Reflections on the Political Landscape

A while back I put Colin Woodward’s book, “American Nations: A History of the Eleven Rival Regional Cultures of North America,” in my wish list based on the Z-Man’s description of its importance.  I’m about twenty percent into it and I’ve got an idea of where it is going.  I also can tell that Woodward is a thorough going lefty but that there is a lot of useful information in the book.  The beginning of the book describes the origins of the various “nations” that he contends still underly the current political and cultural reality of the United States and its surroundings in North America.

As I said, there is a lot of slant to his description of the character of the various populations and you can tell where his sympathies lie and who he is virtue signaling to but there is also valuable information that actually helps to explain some general behaviors that can be observed at work today.
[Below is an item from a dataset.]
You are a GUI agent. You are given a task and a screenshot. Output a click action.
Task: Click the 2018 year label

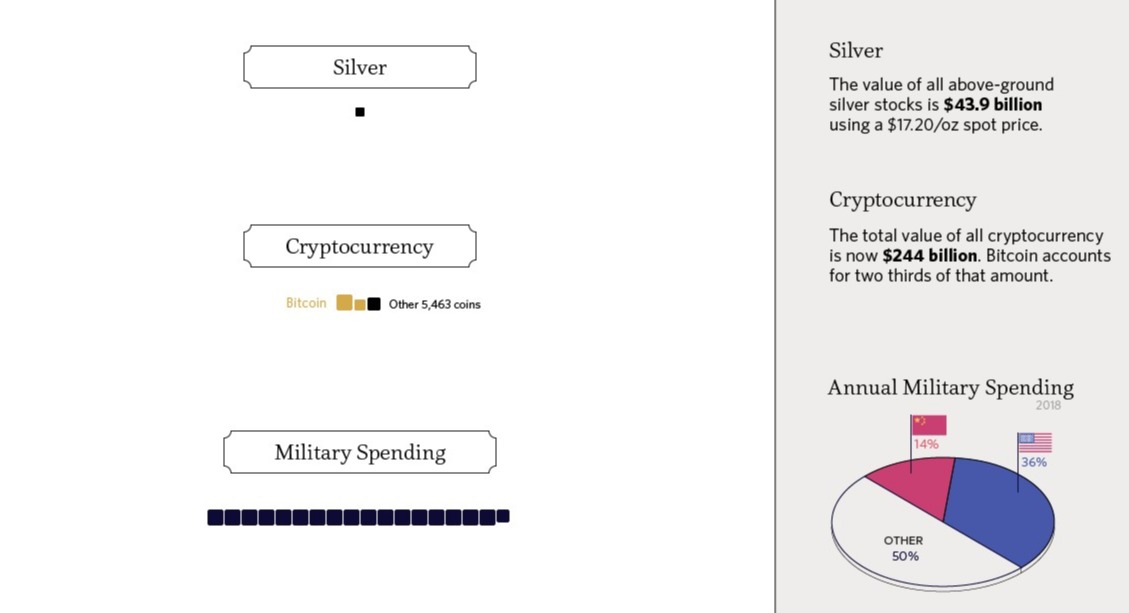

For example, Woodward waxes poetic about the New England characteristic of local autonomy and small-town democracy.  This is presented as a contrast to the feudal rule of aristocratic Virginia where great landowners lorded it over the common men and monopolized the government and the courts.  Supposedly this is still the reality today.  But anyone living in New England knows that any community that imposed any policies out of synch with the smothering regulation existing at the state level would be assaulted with the full force of the state’s judicial and administrative might and quickly the offenders would find themselves in prison and their families dispossessed and harassed out of the state.

One of the features of New England was its early adoption of universal education and the establishment of higher education as the basis of elite status.  This is also touted as a democratic virtue as opposed to the wealth-based basis of education in Virginia.  Looking at the present day it’s instructive to see that the educational situation is much changed.  The educational state of the poor even in New England has degraded to the point where claiming universal education is very debatable.  And the status of higher education has likewise changed to the point where elite status is more of a legacy condition than any kind of meritocratic status.  In other words, the state and poorer colleges have been degraded to where their degrees are approaching a worthless status whereas the high-status Ivy League schools are the domain of elite families and the affirmative action minorities that they include for the sake of appearances.

What seem to be happening is that the supposed egalitarian impulses of the New England nation and their descendants in the other Left dominated areas of the country have abandoned the pretense of equality and now embrace the model of an elect elite directing the lives of the rest of society as some sort of latter-day serfdom.  This conforms more closely to the Marxist model than any puritan world view.  And this of course makes sense.  As the New Englanders shed their Christianity, they reached out for what replaced it in their environment, the fashionable socialism of nineteenth century intellectuals.

I’ll have a full review at some point and other discussions of the ideas and the applications of these ideas to the present condition we find ourselves in.  Z-Man was right. There is useful information in this book overlaid with leftist smugness.